### WRITTEN INSTRUCTION
Convert the records below into a JSON list of strings, with one string per line and blank lines omitted.

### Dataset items

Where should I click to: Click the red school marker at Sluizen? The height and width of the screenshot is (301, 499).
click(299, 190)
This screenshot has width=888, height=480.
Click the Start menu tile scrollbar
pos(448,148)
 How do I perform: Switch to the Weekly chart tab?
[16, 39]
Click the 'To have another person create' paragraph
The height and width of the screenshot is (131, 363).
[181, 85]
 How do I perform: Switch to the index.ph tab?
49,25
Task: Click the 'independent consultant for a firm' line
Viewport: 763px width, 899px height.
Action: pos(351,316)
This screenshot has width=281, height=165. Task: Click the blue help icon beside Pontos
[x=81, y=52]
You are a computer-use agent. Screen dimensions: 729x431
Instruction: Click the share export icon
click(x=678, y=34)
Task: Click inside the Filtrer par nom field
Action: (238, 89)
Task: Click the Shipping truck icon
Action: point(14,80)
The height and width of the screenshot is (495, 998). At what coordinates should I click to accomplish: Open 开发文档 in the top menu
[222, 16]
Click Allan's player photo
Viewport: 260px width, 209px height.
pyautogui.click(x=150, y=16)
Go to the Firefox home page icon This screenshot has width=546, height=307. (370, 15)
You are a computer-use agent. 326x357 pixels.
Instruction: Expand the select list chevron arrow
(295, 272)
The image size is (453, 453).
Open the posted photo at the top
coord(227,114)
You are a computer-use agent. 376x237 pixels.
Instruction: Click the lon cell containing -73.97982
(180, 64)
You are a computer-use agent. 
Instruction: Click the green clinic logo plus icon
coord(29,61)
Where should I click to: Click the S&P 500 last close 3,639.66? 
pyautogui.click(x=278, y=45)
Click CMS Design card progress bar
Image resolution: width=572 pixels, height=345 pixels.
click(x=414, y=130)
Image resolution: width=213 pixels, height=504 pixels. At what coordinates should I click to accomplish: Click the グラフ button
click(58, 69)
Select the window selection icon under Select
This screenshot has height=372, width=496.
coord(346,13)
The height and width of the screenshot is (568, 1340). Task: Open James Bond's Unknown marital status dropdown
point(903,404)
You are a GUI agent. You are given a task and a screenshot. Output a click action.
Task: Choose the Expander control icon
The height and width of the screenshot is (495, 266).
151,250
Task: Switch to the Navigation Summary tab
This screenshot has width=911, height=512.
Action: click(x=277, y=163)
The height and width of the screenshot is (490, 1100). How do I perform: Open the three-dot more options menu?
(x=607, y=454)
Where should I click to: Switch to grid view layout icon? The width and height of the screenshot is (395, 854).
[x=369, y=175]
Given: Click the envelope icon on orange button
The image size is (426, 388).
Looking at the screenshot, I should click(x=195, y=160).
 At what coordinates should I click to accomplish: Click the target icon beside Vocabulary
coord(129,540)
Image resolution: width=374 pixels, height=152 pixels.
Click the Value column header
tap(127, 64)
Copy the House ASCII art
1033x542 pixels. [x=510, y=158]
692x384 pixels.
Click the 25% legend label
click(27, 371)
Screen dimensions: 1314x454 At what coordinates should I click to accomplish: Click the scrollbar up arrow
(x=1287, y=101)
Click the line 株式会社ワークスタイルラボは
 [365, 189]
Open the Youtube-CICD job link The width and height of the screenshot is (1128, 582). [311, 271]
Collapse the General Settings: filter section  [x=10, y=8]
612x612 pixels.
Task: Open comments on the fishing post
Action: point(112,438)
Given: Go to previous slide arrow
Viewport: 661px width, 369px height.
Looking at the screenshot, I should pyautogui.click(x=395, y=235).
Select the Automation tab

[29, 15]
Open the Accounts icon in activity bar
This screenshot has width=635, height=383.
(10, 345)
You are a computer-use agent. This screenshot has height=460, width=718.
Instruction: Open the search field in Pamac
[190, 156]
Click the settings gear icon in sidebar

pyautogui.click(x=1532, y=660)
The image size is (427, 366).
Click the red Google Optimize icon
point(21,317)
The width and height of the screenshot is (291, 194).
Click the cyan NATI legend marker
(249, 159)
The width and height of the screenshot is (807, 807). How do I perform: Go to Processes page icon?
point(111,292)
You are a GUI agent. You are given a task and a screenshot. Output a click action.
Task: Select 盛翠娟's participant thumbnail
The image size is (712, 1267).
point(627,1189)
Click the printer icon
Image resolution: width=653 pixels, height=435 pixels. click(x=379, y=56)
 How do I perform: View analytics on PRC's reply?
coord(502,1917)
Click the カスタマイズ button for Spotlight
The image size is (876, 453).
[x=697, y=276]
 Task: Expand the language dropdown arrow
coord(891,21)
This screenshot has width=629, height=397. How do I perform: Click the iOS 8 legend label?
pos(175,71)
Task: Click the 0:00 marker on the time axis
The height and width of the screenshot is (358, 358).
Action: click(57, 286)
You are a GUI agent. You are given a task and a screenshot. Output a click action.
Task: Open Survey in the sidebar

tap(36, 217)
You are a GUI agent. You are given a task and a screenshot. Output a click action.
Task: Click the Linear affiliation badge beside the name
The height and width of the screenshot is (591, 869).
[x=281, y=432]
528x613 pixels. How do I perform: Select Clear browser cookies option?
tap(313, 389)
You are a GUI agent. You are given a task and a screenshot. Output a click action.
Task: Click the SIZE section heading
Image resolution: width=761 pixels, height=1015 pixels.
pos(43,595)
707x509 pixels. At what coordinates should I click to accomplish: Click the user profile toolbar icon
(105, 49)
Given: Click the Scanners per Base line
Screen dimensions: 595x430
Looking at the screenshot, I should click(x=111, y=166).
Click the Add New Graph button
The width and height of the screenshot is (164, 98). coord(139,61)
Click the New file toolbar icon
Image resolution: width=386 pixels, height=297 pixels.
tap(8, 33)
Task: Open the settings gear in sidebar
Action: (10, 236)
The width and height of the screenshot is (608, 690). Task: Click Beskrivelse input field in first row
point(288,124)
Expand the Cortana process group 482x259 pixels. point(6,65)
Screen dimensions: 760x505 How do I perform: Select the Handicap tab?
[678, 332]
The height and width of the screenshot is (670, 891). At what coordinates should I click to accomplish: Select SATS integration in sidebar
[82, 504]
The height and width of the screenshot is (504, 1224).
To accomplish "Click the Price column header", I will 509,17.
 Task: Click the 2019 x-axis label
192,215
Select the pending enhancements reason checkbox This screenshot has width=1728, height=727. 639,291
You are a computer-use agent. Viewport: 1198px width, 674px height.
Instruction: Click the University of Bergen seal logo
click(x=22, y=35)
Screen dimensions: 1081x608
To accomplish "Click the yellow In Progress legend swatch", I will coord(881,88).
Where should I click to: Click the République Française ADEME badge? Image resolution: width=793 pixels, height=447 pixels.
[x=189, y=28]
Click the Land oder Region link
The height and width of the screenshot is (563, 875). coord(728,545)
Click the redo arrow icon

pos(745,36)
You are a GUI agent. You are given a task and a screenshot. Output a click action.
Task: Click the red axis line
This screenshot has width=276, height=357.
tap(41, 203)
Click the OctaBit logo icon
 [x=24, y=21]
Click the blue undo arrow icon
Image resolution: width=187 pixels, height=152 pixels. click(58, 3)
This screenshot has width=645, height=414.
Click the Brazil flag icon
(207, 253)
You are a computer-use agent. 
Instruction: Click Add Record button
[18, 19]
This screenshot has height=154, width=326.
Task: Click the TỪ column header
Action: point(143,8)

### COMPLETE ANSWER
[
  "Where should I click to: Click the red school marker at Sluizen? The height and width of the screenshot is (301, 499).",
  "click(299, 190)",
  "This screenshot has width=888, height=480.",
  "Click the Start menu tile scrollbar",
  "pos(448,148)",
  " How do I perform: Switch to the Weekly chart tab?",
  "[16, 39]",
  "Click the 'To have another person create' paragraph",
  "The height and width of the screenshot is (131, 363).",
  "[181, 85]",
  " How do I perform: Switch to the index.ph tab?",
  "49,25",
  "Task: Click the 'independent consultant for a firm' line",
  "Viewport: 763px width, 899px height.",
  "Action: pos(351,316)",
  "This screenshot has width=281, height=165. Task: Click the blue help icon beside Pontos",
  "[x=81, y=52]",
  "You are a computer-use agent. Screen dimensions: 729x431",
  "Instruction: Click the share export icon",
  "click(x=678, y=34)",
  "Task: Click inside the Filtrer par nom field",
  "Action: (238, 89)",
  "Task: Click the Shipping truck icon",
  "Action: point(14,80)",
  "The height and width of the screenshot is (495, 998). At what coordinates should I click to accomplish: Open 开发文档 in the top menu",
  "[222, 16]",
  "Click Allan's player photo",
  "Viewport: 260px width, 209px height.",
  "pyautogui.click(x=150, y=16)",
  "Go to the Firefox home page icon This screenshot has width=546, height=307. (370, 15)",
  "You are a computer-use agent. 326x357 pixels.",
  "Instruction: Expand the select list chevron arrow",
  "(295, 272)",
  "The image size is (453, 453).",
  "Open the posted photo at the top",
  "coord(227,114)",
  "You are a computer-use agent. 376x237 pixels.",
  "Instruction: Click the lon cell containing -73.97982",
  "(180, 64)",
  "You are a computer-use agent. ",
  "Instruction: Click the green clinic logo plus icon",
  "coord(29,61)",
  "Where should I click to: Click the S&P 500 last close 3,639.66? ",
  "pyautogui.click(x=278, y=45)",
  "Click CMS Design card progress bar",
  "Image resolution: width=572 pixels, height=345 pixels.",
  "click(x=414, y=130)",
  "Image resolution: width=213 pixels, height=504 pixels. At what coordinates should I click to accomplish: Click the グラフ button",
  "click(58, 69)",
  "Select the window selection icon under Select",
  "This screenshot has height=372, width=496.",
  "coord(346,13)",
  "The height and width of the screenshot is (568, 1340). Task: Open James Bond's Unknown marital status dropdown",
  "point(903,404)",
  "You are a GUI agent. You are given a task and a screenshot. Output a click action.",
  "Task: Choose the Expander control icon",
  "The height and width of the screenshot is (495, 266).",
  "151,250",
  "Task: Switch to the Navigation Summary tab",
  "This screenshot has width=911, height=512.",
  "Action: click(x=277, y=163)",
  "The height and width of the screenshot is (490, 1100). How do I perform: Open the three-dot more options menu?",
  "(x=607, y=454)",
  "Where should I click to: Switch to grid view layout icon? The width and height of the screenshot is (395, 854).",
  "[x=369, y=175]",
  "Given: Click the envelope icon on orange button",
  "The image size is (426, 388).",
  "Looking at the screenshot, I should click(x=195, y=160).",
  " At what coordinates should I click to accomplish: Click the target icon beside Vocabulary",
  "coord(129,540)",
  "Image resolution: width=374 pixels, height=152 pixels.",
  "Click the Value column header",
  "tap(127, 64)",
  "Copy the House ASCII art",
  "1033x542 pixels. [x=510, y=158]",
  "692x384 pixels.",
  "Click the 25% legend label",
  "click(27, 371)",
  "Screen dimensions: 1314x454 At what coordinates should I click to accomplish: Click the scrollbar up arrow",
  "(x=1287, y=101)",
  "Click the line 株式会社ワークスタイルラボは",
  " [365, 189]",
  "Open the Youtube-CICD job link The width and height of the screenshot is (1128, 582). [311, 271]",
  "Collapse the General Settings: filter section  [x=10, y=8]",
  "612x612 pixels.",
  "Task: Open comments on the fishing post",
  "Action: point(112,438)",
  "Given: Go to previous slide arrow",
  "Viewport: 661px width, 369px height.",
  "Looking at the screenshot, I should pyautogui.click(x=395, y=235).",
  "Select the Automation tab",
  "[29, 15]",
  "Open the Accounts icon in activity bar",
  "This screenshot has width=635, height=383.",
  "(10, 345)",
  "You are a computer-use agent. This screenshot has height=460, width=718.",
  "Instruction: Open the search field in Pamac",
  "[190, 156]",
  "Click the settings gear icon in sidebar",
  "pyautogui.click(x=1532, y=660)",
  "The image size is (427, 366).",
  "Click the red Google Optimize icon",
  "point(21,317)",
  "The width and height of the screenshot is (291, 194).",
  "Click the cyan NATI legend marker",
  "(249, 159)",
  "The width and height of the screenshot is (807, 807). How do I perform: Go to Processes page icon?",
  "point(111,292)",
  "You are a GUI agent. You are given a task and a screenshot. Output a click action.",
  "Task: Select 盛翠娟's participant thumbnail",
  "The image size is (712, 1267).",
  "point(627,1189)",
  "Click the printer icon",
  "Image resolution: width=653 pixels, height=435 pixels. click(x=379, y=56)",
  " How do I perform: View analytics on PRC's reply?",
  "coord(502,1917)",
  "Click the カスタマイズ button for Spotlight",
  "The image size is (876, 453).",
  "[x=697, y=276]",
  " Task: Expand the language dropdown arrow",
  "coord(891,21)",
  "This screenshot has width=629, height=397. How do I perform: Click the iOS 8 legend label?",
  "pos(175,71)",
  "Task: Click the 0:00 marker on the time axis",
  "The height and width of the screenshot is (358, 358).",
  "Action: click(57, 286)",
  "You are a GUI agent. You are given a task and a screenshot. Output a click action.",
  "Task: Open Survey in the sidebar",
  "tap(36, 217)",
  "You are a GUI agent. You are given a task and a screenshot. Output a click action.",
  "Task: Click the Linear affiliation badge beside the name",
  "The height and width of the screenshot is (591, 869).",
  "[x=281, y=432]",
  "528x613 pixels. How do I perform: Select Clear browser cookies option?",
  "tap(313, 389)",
  "You are a GUI agent. You are given a task and a screenshot. Output a click action.",
  "Task: Click the SIZE section heading",
  "Image resolution: width=761 pixels, height=1015 pixels.",
  "pos(43,595)",
  "707x509 pixels. At what coordinates should I click to accomplish: Click the user profile toolbar icon",
  "(105, 49)",
  "Given: Click the Scanners per Base line",
  "Screen dimensions: 595x430",
  "Looking at the screenshot, I should click(x=111, y=166).",
  "Click the Add New Graph button",
  "The width and height of the screenshot is (164, 98). coord(139,61)",
  "Click the New file toolbar icon",
  "Image resolution: width=386 pixels, height=297 pixels.",
  "tap(8, 33)",
  "Task: Open the settings gear in sidebar",
  "Action: (10, 236)",
  "The width and height of the screenshot is (608, 690). Task: Click Beskrivelse input field in first row",
  "point(288,124)",
  "Expand the Cortana process group 482x259 pixels. point(6,65)",
  "Screen dimensions: 760x505 How do I perform: Select the Handicap tab?",
  "[678, 332]",
  "The height and width of the screenshot is (670, 891). At what coordinates should I click to accomplish: Select SATS integration in sidebar",
  "[82, 504]",
  "The height and width of the screenshot is (504, 1224).",
  "To accomplish \"Click the Price column header\", I will 509,17.",
  " Task: Click the 2019 x-axis label",
  "192,215",
  "Select the pending enhancements reason checkbox This screenshot has width=1728, height=727. 639,291",
  "You are a computer-use agent. Viewport: 1198px width, 674px height.",
  "Instruction: Click the University of Bergen seal logo",
  "click(x=22, y=35)",
  "Screen dimensions: 1081x608",
  "To accomplish \"Click the yellow In Progress legend swatch\", I will coord(881,88).",
  "Where should I click to: Click the République Française ADEME badge? Image resolution: width=793 pixels, height=447 pixels.",
  "[x=189, y=28]",
  "Click the Land oder Region link",
  "The height and width of the screenshot is (563, 875). coord(728,545)",
  "Click the redo arrow icon",
  "pos(745,36)",
  "You are a GUI agent. You are given a task and a screenshot. Output a click action.",
  "Task: Click the red axis line",
  "This screenshot has width=276, height=357.",
  "tap(41, 203)",
  "Click the OctaBit logo icon",
  " [x=24, y=21]",
  "Click the blue undo arrow icon",
  "Image resolution: width=187 pixels, height=152 pixels. click(58, 3)",
  "This screenshot has width=645, height=414.",
  "Click the Brazil flag icon",
  "(207, 253)",
  "You are a computer-use agent. ",
  "Instruction: Click Add Record button",
  "[18, 19]",
  "This screenshot has height=154, width=326.",
  "Task: Click the TỪ column header",
  "Action: point(143,8)"
]